In contrast to the wide-spread prepper mindset of preparing in advance for as many likely disasters as one has the time, resources, and funds to address, a frequent theme runs through so many stories of sudden no job, no income, and no income-generating Plan B, C or D that are thought through and ready to go. This is in an era where there are any number of books (and web resources) on how to generate second sources of income, often labeled as “side hustles.”
Many of those would need to be screened out as “not a good fit” but that’s a process that takes time. There’s also the likelihood of making better decisions (before coming under extreme pressure) while you have more time to do a more thorough investigation of the most interesting possibilities you uncover.
As a starting point, run a search in the books section of Amazon for “side hustle.” Notice all the sub-headings that Amazon suggests that could be worth exploring. After you’ve made a list of the most promising titles, be sure and jot down the date they were published. Anything older than six months past the publisher’s release date is fair game for an attempted local library FREE interlibrary loan request. Most such requests come through in a few weeks although once in a while there will be exceptions. See why waiting until you’re broke and desperate conflicts with the time it takes for free interlibrary loans?
Also, Dave Ramsey has an interesting YouTube video about giving advice to a caller whose employer was threatening to terminate any employee in three months who refused a Covid-19 vaccine jab — never mind the deadly blood clots, infertility, and other nasty side effects that have been reported. Ramsey suggested to the caller to find a replacement source of income ASAP from a position of strength, rather than waiting until desperation from unemployment sets in. That seems wise to me and is not inconsistent with the prepper mindset of developing a Plan B, C and/or D well in advance of any need.

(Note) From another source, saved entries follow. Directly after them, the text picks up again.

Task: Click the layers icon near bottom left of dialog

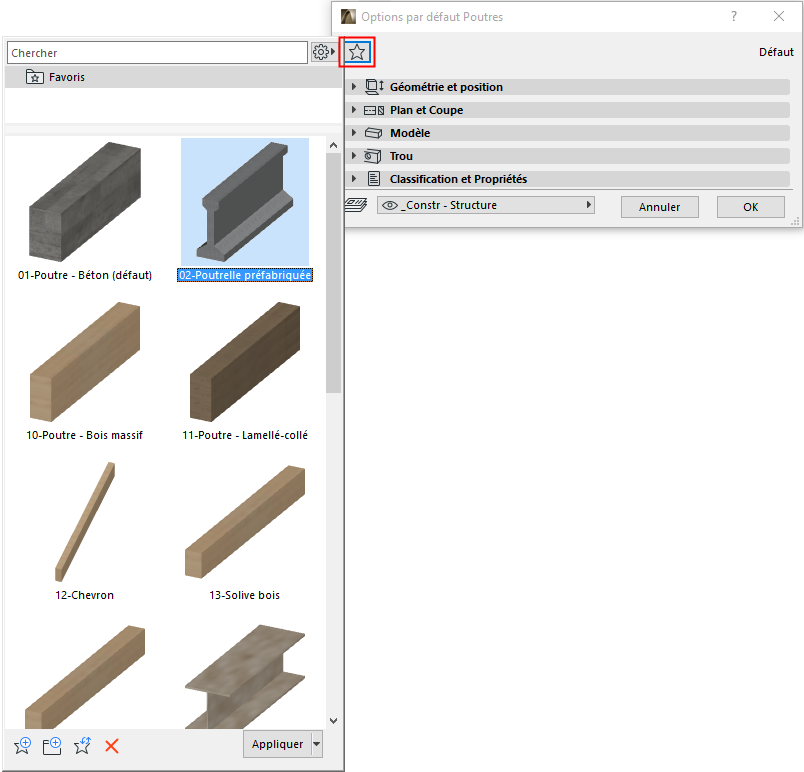Action: pyautogui.click(x=356, y=204)
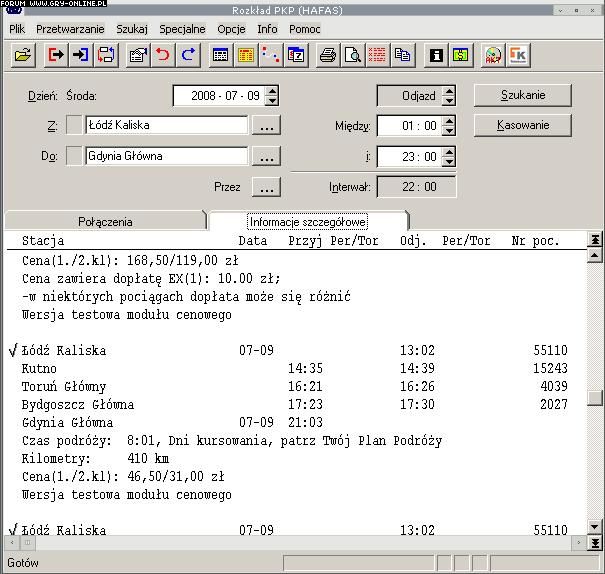
Task: Open print preview magnifier icon
Action: point(352,56)
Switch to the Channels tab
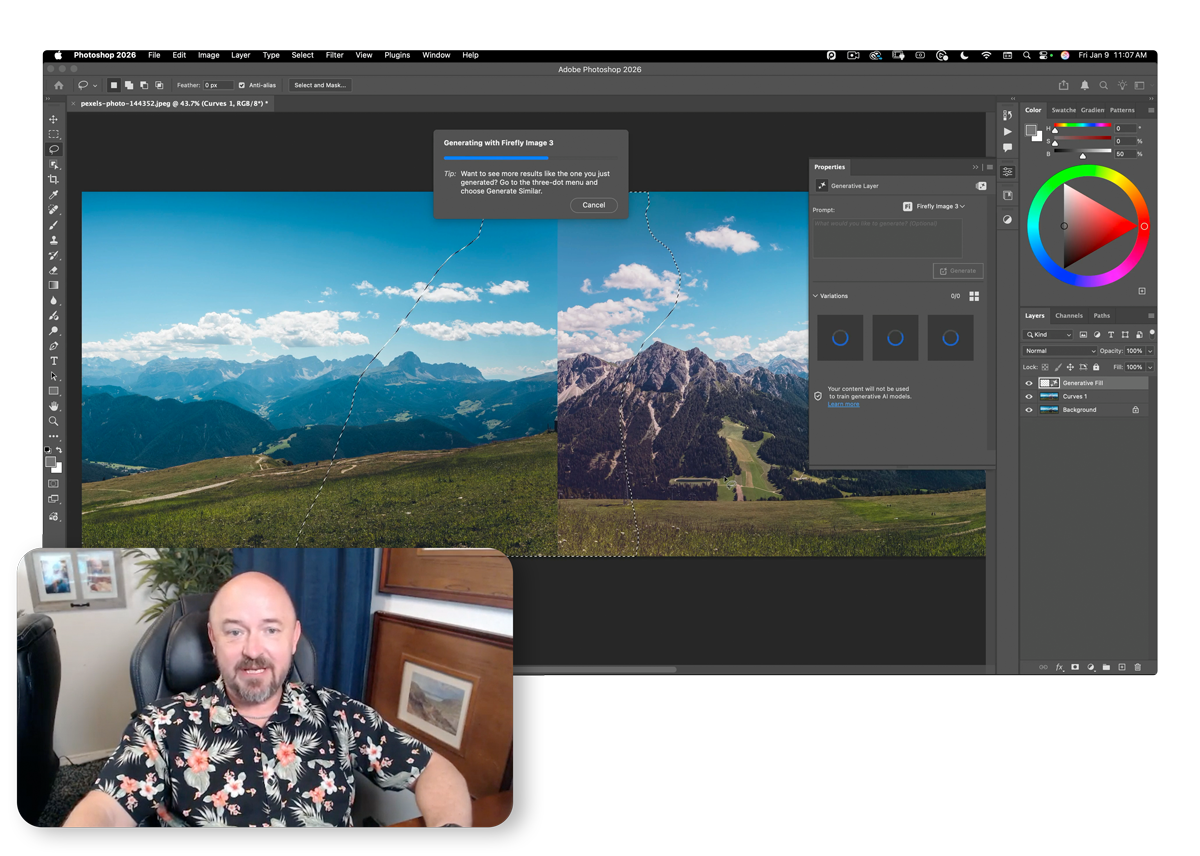1200x856 pixels. (1068, 316)
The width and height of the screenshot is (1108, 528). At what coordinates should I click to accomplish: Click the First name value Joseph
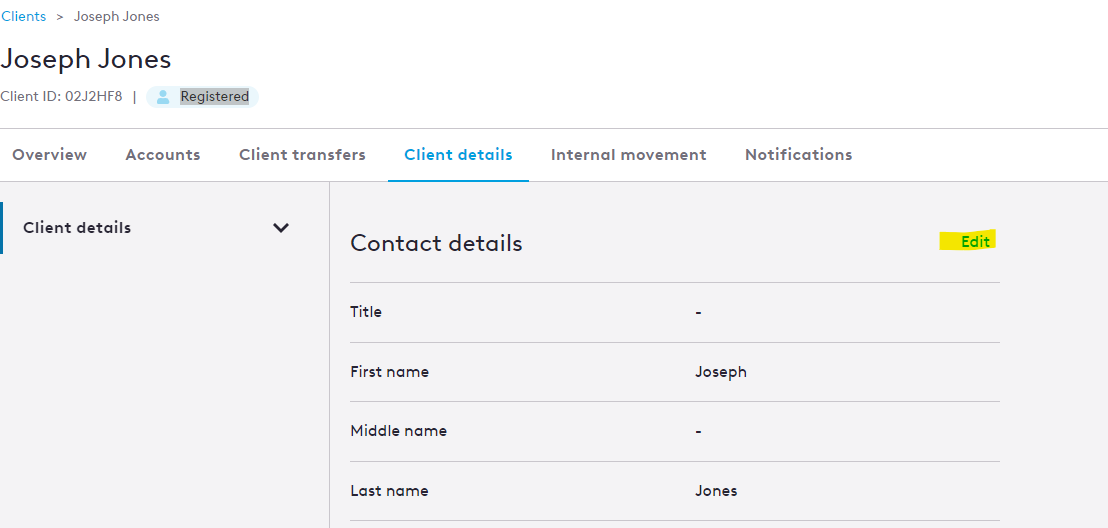click(x=721, y=372)
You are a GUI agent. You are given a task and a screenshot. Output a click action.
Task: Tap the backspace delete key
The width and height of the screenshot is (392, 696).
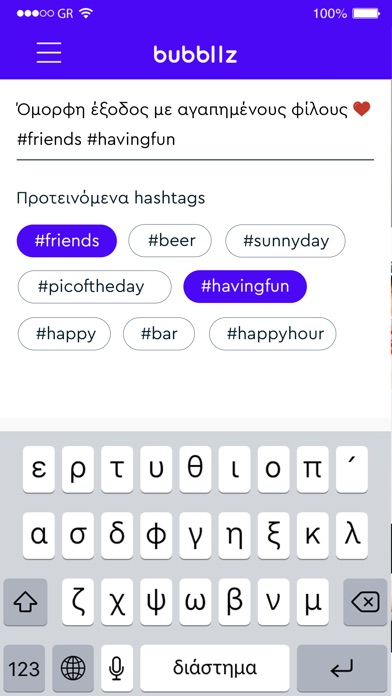pyautogui.click(x=365, y=602)
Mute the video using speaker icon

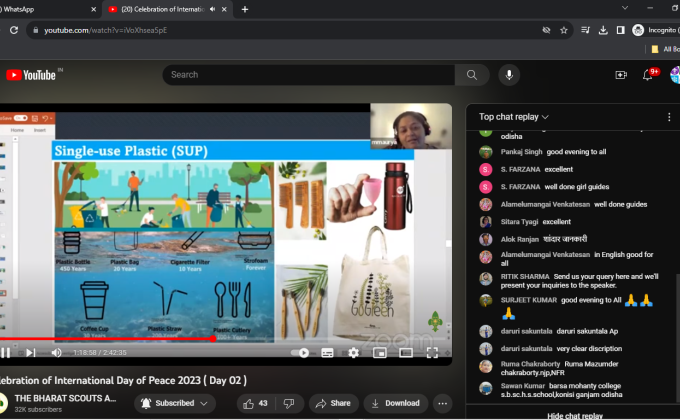click(x=56, y=352)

You are sooooo very right Daisy attitude is king. Ive lived out of old cars and a sleeping bag on the streets of L.A. and when looking back on all that from a better place adjusting my attitude is what got me through it and kept me positive and progressing.
Little did I know it would be foundational lessons for my prepping mindset years later. Everything … even the worst things can exert HUGE positive impact on the rest of your life in ways you can not fathom at the time.
At the ripe old ages of 82 and 74 my husband and I are about to move away from the life we have created in Small Town America back to the city so that we can be near our son, daughter in law and granddaughter. We have made the choice willingly but it is still going to upset the comfortable life that we have established. We will have to leave ninety percent of our friends. We will have to leave our church. We will have to leave all that is comfortable and familiar. BUT…it is going to be a grand adventure. There are lots of unknown and scary things ahead, but we are going to do exactly what you have said in this article…look for the good things and embrace them. Thank you for this article. It was fantastic and super well written. Great advice. I highly recommend it.
I think your move is a wise choice. Closer to family and based on “city size”, closer to medical system(s). Face it, as we age, healthcare becomes a priority in life.
While never being flat broke, I’ve lived lean. And was able to do so because both of us (partner included), were raised to live within our means. Yeah, we’re in a good place these days BUT regardless of income, we kept our expenses low. It seems that with every economic downturn, frugality becomes the “in” thing. Too bad all those articles don’t start and end with “this is what you should be doing all-the-time”.